WHAT THE EXERCISE ASKS -> Please say how many lines in the records below contain the word "Open". Give only the number.

☆ ☆ ☆

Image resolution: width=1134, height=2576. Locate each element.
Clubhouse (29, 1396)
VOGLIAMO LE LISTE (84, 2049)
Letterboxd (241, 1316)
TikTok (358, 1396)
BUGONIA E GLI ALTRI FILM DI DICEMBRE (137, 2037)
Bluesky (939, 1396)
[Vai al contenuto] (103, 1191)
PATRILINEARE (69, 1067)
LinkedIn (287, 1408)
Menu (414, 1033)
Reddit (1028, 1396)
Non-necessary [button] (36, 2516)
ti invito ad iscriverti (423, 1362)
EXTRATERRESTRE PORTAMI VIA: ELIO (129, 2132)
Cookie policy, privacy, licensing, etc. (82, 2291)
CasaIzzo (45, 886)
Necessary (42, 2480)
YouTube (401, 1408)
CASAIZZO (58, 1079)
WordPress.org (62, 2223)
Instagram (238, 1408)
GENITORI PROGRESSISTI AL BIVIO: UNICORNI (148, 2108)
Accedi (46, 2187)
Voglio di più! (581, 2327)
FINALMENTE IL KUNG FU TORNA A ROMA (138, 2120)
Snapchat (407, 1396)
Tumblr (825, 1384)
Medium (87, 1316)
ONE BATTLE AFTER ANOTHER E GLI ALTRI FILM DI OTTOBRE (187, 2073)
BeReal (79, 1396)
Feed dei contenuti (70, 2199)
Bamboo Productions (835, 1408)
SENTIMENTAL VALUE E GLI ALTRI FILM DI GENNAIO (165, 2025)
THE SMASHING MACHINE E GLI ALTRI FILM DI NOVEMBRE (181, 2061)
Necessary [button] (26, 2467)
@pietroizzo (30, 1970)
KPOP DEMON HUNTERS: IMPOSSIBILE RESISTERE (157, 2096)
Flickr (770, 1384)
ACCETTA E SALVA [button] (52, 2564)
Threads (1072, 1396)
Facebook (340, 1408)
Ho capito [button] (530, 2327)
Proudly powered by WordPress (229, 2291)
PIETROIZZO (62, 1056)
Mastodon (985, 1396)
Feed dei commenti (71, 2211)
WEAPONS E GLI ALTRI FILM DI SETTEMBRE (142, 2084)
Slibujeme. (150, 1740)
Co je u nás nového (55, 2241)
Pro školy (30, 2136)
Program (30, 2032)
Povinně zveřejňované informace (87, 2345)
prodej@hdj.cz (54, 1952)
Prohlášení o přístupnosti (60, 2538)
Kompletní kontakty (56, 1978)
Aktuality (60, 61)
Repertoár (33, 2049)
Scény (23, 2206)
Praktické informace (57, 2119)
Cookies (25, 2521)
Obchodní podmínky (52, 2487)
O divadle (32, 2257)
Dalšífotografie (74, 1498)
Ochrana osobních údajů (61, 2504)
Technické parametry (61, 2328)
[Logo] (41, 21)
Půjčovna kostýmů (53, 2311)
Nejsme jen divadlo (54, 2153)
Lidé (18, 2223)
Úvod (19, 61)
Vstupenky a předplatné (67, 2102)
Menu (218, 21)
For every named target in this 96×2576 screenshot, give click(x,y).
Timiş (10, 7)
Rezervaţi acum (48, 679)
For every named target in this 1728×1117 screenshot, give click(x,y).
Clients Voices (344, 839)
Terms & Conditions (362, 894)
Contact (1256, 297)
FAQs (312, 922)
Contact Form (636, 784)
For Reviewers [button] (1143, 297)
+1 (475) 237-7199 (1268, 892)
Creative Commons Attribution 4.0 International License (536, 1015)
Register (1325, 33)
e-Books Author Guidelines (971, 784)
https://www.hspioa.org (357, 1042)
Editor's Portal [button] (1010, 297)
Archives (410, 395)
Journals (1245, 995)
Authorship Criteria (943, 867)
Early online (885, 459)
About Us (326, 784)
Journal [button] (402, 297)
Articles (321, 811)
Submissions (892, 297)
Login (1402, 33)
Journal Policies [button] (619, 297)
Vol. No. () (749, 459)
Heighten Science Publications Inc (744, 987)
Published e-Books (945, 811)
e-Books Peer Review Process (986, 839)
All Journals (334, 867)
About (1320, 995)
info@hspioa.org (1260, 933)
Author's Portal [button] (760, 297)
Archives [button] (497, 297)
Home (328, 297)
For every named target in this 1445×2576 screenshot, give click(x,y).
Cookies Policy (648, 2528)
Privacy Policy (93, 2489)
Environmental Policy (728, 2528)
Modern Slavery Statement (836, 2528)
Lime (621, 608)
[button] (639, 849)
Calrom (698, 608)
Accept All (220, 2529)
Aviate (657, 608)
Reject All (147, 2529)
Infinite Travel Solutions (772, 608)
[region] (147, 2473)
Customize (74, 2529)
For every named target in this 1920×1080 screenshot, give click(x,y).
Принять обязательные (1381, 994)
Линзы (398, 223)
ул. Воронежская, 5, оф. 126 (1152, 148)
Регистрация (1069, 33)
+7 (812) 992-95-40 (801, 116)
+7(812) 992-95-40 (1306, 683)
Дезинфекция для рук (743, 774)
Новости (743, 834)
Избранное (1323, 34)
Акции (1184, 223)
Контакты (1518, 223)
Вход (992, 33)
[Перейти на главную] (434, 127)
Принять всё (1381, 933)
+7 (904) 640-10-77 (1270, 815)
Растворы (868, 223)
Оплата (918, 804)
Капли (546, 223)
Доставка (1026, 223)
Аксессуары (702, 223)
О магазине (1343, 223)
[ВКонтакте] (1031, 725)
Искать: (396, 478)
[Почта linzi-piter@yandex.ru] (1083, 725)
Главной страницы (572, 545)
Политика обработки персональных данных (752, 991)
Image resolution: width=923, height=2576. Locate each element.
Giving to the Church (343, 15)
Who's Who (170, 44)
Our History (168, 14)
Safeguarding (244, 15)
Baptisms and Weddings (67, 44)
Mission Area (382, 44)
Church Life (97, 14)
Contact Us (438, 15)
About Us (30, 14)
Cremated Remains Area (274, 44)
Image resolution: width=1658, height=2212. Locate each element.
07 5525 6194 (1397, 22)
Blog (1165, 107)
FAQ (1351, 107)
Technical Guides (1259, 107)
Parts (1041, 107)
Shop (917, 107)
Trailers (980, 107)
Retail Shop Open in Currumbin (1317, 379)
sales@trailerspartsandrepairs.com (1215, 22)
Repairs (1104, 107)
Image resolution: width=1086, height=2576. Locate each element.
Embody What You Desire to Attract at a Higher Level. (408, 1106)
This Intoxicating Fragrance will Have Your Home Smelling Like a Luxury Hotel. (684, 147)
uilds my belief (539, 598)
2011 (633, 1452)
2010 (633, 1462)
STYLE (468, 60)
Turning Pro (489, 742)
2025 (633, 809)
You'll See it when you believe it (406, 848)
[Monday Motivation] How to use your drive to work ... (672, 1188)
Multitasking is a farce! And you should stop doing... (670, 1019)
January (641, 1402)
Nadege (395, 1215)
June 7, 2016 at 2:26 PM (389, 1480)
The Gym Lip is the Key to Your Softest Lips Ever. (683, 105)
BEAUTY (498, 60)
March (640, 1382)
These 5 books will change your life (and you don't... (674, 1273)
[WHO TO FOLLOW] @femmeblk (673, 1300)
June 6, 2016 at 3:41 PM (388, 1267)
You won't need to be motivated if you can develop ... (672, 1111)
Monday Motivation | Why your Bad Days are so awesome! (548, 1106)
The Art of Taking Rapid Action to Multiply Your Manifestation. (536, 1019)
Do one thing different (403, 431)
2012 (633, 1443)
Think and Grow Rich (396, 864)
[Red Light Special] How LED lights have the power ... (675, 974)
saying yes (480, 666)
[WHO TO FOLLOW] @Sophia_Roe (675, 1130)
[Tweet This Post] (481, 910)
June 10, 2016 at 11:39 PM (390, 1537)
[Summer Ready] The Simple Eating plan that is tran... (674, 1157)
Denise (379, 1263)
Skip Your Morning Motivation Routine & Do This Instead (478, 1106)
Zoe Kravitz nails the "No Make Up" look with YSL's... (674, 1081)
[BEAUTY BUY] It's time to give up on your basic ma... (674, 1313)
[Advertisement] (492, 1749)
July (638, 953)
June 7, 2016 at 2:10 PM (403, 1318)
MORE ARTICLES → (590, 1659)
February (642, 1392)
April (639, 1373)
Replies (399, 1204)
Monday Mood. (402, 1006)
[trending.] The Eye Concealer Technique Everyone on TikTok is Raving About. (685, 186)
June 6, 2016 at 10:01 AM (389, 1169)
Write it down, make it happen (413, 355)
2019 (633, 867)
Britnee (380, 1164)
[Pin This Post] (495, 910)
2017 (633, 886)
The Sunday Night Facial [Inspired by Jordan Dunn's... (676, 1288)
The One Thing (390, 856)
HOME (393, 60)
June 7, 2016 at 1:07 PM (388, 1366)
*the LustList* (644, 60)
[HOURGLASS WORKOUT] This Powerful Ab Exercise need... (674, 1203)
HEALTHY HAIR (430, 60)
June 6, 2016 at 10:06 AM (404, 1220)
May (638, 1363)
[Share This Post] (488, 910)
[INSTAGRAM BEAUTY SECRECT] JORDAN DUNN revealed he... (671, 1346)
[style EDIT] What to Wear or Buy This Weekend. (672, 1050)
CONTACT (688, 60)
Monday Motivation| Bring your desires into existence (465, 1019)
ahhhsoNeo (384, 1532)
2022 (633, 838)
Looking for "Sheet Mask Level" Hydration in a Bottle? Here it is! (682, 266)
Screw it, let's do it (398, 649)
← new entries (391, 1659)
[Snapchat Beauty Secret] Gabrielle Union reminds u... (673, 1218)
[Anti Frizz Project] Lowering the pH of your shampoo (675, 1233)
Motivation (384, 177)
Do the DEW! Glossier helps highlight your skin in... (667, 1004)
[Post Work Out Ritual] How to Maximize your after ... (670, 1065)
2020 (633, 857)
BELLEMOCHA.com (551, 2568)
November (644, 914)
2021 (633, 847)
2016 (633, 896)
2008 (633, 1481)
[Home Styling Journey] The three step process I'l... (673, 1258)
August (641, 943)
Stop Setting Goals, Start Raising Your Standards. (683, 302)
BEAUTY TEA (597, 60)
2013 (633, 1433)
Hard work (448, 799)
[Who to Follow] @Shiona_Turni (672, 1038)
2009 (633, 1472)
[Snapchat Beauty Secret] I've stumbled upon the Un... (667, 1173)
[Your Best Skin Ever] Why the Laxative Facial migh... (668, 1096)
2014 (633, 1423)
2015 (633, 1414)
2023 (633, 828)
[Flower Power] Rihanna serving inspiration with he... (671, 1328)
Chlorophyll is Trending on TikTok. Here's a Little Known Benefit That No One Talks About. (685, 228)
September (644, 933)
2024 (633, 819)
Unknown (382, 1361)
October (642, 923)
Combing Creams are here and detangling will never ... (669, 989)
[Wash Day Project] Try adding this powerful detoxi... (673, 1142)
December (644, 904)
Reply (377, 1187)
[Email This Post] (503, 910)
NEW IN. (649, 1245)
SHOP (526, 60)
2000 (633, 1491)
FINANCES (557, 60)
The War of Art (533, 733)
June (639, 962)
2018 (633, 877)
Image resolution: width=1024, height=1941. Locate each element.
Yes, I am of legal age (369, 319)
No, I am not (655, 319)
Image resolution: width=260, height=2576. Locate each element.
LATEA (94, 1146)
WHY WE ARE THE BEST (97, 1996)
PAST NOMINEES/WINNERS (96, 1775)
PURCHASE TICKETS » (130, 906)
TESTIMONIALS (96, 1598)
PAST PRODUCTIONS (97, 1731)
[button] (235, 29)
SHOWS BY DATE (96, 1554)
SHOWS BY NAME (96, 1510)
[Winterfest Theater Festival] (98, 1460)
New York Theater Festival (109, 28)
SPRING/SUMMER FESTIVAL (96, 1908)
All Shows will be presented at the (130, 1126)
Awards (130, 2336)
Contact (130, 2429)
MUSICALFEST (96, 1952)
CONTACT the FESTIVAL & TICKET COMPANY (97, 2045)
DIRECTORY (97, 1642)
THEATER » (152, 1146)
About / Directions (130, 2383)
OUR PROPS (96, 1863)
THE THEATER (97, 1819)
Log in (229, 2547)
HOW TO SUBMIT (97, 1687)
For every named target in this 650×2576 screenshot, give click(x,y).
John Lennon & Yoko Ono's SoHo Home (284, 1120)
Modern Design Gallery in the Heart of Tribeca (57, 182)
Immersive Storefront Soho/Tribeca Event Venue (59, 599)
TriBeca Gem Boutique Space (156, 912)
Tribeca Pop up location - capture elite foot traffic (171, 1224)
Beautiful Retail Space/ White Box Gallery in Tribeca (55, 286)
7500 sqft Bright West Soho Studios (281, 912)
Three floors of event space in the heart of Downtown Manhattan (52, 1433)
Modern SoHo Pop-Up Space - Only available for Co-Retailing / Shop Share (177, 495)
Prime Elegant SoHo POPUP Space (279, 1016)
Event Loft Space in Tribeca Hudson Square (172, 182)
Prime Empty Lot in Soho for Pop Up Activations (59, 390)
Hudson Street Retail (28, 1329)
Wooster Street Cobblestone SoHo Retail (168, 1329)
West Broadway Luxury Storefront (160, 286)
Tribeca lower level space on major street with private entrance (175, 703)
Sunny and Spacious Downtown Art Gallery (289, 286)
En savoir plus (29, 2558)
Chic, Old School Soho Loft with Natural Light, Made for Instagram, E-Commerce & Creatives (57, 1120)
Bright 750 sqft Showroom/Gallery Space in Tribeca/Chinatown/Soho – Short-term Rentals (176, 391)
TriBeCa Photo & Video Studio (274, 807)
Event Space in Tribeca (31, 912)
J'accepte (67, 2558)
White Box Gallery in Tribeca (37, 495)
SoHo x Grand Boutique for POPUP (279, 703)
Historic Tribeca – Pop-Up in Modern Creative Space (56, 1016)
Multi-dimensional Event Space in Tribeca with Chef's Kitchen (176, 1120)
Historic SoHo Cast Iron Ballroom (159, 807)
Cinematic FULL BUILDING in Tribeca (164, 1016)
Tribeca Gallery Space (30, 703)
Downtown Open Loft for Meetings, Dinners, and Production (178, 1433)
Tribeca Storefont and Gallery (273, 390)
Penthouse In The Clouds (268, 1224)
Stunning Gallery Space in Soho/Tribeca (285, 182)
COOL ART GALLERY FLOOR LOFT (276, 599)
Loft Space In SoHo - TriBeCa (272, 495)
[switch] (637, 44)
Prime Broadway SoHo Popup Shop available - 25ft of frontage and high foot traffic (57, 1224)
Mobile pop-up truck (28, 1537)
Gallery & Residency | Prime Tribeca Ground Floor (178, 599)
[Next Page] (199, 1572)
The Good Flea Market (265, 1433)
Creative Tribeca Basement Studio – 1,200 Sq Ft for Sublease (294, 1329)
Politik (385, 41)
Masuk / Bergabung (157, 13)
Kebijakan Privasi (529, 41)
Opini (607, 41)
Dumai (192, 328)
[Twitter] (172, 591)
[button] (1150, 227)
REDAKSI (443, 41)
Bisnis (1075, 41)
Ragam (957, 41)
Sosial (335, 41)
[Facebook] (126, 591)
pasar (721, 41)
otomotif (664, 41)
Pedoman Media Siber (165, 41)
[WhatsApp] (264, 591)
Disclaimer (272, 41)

☆ ☆ ☆

EXERCISE OUTPUT -> 2